To that end, it’s incumbent upon today’s business leaders to embrace both the challenges and opportunities associated with 21st century globalization. That is no small task. In order to serve their customers and their communities, these managers, presidents and CEOs must negotiate myriad forces – including technological advances and the free market – with skill and alacrity. How best to prepare today’s students to enter this marketplace is a question at the forefront of the minds of business school deans around the world. At Le Moyne College's Madden School of Business, administrators and faculty members are preparing tomorrow’s executives in part by tapping into the network of nearly 200 Jesuit colleges and universities around the world.
“Our aim is to develop men and women with an entrepreneurial spirit, a deep commitment to the highest standards of ethics, and the capacity to think beyond traditional borders,” said Jim Joseph ’83, dean of the Madden School. “We are striving to reach that goal not just through our coursework, but through a number of innovative new collaborations.”
Joseph was recently elected to the board of the International Association of Jesuit Business Schools (IAJBS), a global network that supports teaching, research, service and social activism.

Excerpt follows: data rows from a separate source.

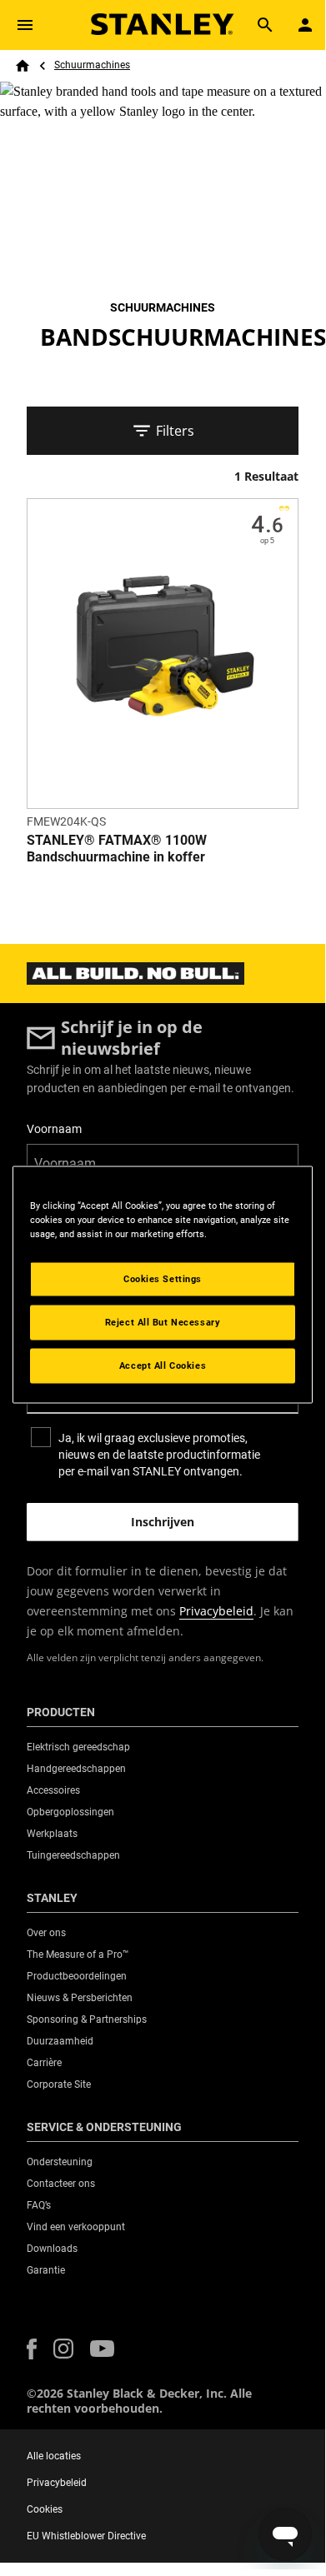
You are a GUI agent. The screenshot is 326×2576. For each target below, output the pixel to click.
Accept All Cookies (162, 1365)
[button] (32, 2349)
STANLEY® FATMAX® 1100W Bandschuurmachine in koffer (117, 848)
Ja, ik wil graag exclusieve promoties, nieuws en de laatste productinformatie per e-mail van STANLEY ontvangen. (159, 1454)
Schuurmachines (92, 65)
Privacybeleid (216, 1611)
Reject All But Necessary (163, 1322)
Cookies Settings (162, 1279)
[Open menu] (25, 25)
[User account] (305, 25)
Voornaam (54, 1129)
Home (22, 65)
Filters (175, 431)
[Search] (265, 25)
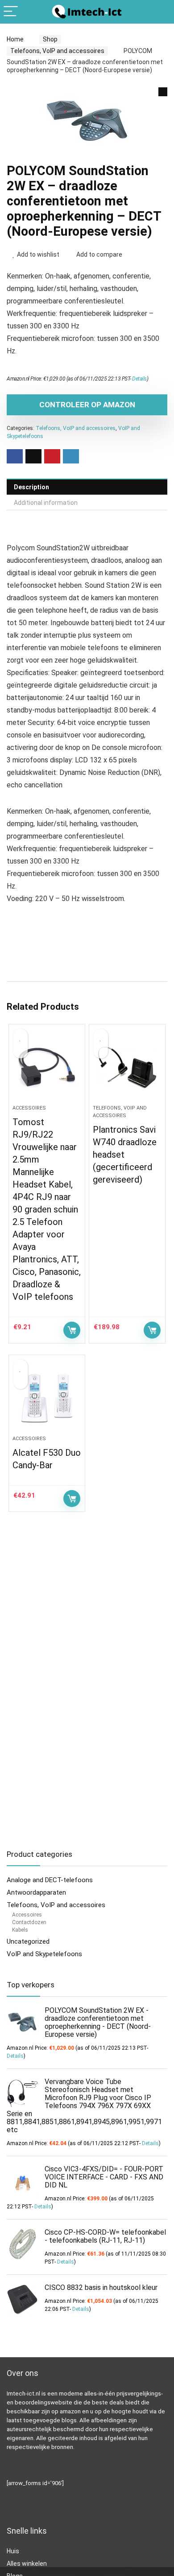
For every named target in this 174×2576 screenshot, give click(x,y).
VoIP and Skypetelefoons (44, 1954)
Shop (50, 39)
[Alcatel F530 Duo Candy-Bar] (47, 1399)
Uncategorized (28, 1941)
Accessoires (29, 1108)
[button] (162, 91)
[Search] (160, 12)
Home (15, 39)
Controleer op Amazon (87, 404)
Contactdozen (29, 1922)
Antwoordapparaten (36, 1892)
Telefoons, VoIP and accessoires (57, 50)
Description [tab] (31, 487)
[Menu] (10, 12)
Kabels (20, 1930)
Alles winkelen (27, 2563)
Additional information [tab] (46, 502)
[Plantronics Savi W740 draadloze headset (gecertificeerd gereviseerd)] (127, 1068)
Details (139, 379)
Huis (13, 2551)
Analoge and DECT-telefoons (50, 1880)
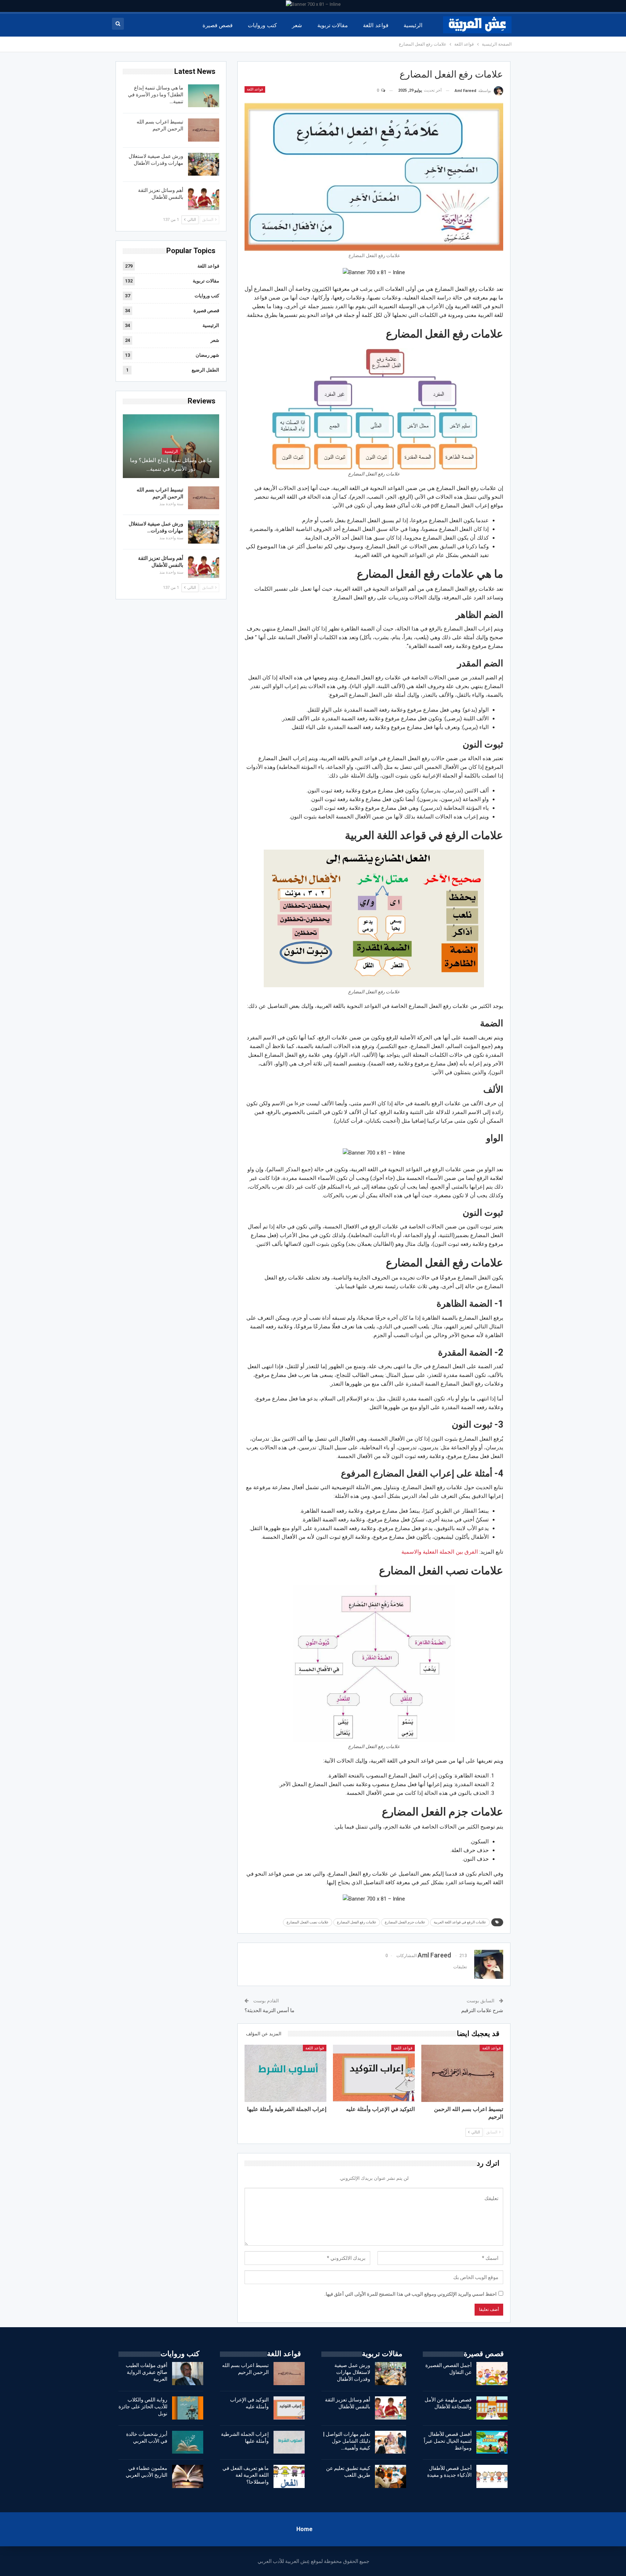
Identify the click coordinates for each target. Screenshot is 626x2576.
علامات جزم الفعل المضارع (405, 1922)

This summer, he will travel to the organization’s world forum in Montevideo, Uruguay, for the formal launch of the Global Jesuit Case Series (GJCS) and its first advisory board meeting.
The GJCS is a growing online repository of real-world business cases from as far away as St. Aloysius College in Mangalore, India. Easily accessible to students worldwide, the GJCS emphasizes the ideals espoused by Saint Ignatius Loyola, including moral leadership and social responsibility. In 2013, the Pedro Arrupe S.J. Program of Christian Social Ethics in Business moved from the Woodstock Theological Center at Georgetown University, where it had been located for nearly 20 years, to the Madden School. The Arrupe Program invites educators, theologians and corporate leaders from across the globe to come together to explore moral questions related to business. Beyond that, it serves as the home of one of the Madden School’s flagship initiatives, the Woodstock Business Conference (WBC). Because the cases highlight many ethical dimensions of conducting business in the 21st century, there is a natural synergy between the GJCS and the WBC.

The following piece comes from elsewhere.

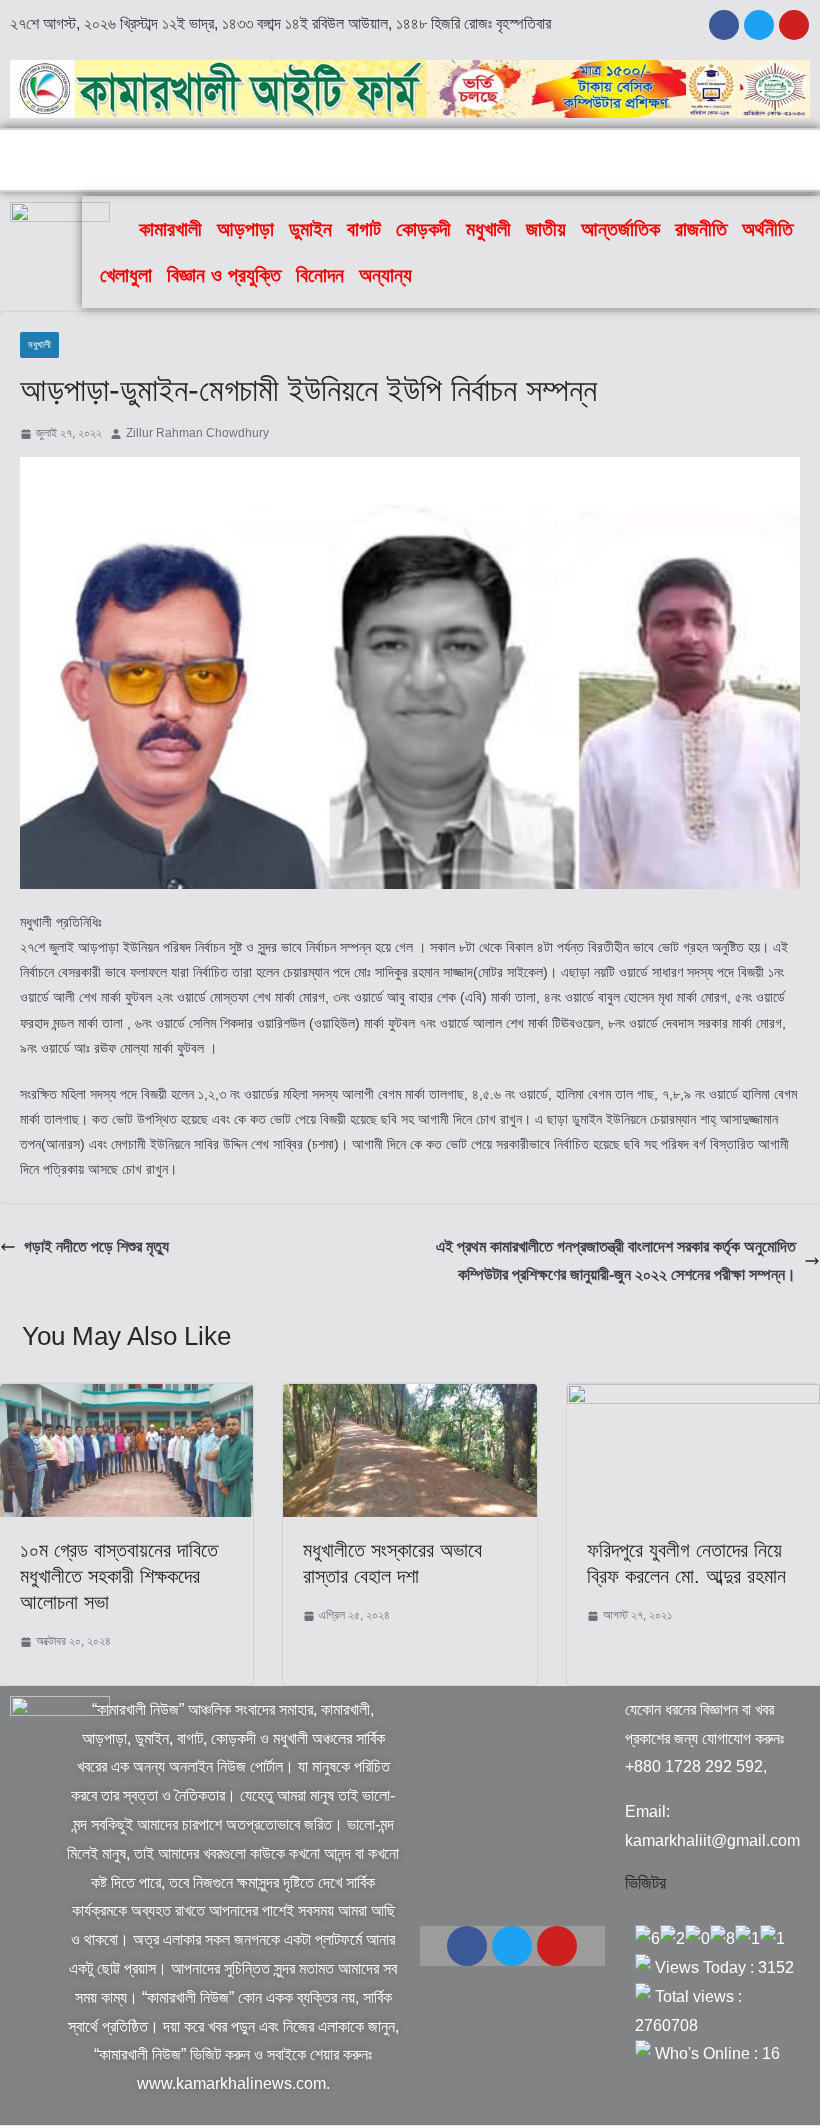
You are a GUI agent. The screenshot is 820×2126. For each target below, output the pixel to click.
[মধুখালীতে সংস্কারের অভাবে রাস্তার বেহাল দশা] (409, 1397)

With 14 chapters around the world, including two in Europe, the WBC and its members are dedicated to exploring ideas related to the integration of faith and work. The chapters link local business leaders with business school deans to strengthen the connections between study, research and practice. In addition, they provide opportunities for mentoring, teaching, and programming, as well as internship and employment prospects that benefit both graduates and local employers. Regular chapter meetings allow like-minded attendees to engage in sustained conversations about how to conduct business in ways that align with their ethics and values.
Last year, the Madden School launched its Madden Everywhere Tour. Its purpose is manifold: to prepare students to work across cultural and geographic boundaries, to forge connections between Le Moyne and other Jesuit business schools around the world, and to promote the Madden School and its mission abroad. To date, Madden Everywhere has featured lectures by Fernando Diz, Ph.D., the M.J. Whitman Professor of Finance at Syracuse University. Le Moyne faculty members, including Martha Grabowski, Ph.D., the McDevitt Chair in Information Systems, have utilized the tour to form collaborations with prominent business, community and university leaders on three continents. In addition, Jinhu Qian, Ph.D., director of the finance program, will soon teach in Shanghai, China, as part of the tour.
The Madden School’s emphasis on globalizing education goes beyond these partnerships and can be seen daily in the work that undergraduate students are doing. They are conducting research projects in places as diverse as Chennai, India; Seattle, Washington; Trondheim, Norway; and Fairbanks, Alaska, on topics as varied as the uses of Google Glass and wearable computing; logistics and supply chain modeling for oil spill response; risk advisory services in financial systems; white collar crime in government accounting systems; and Big Data analyses for cybersecurity systems.
To further cement the connection between Le Moyne and other colleges and universities worldwide, this summer, 31 students from Indonesia will spend several weeks working at the Syracuse Student Sandbox, a business incubator that aids aspiring entrepreneurs in bringing their ideas to fruition.
“As we know, St. Ignatius instructed the first Jesuits to ‘go forth and set the world on fire,’” said Joseph. “Before our students are able to do that, we must prepare them to think globally and appreciate other cultures, and encourage them to think in ways that are reflective, adaptive and emotionally intelligent.”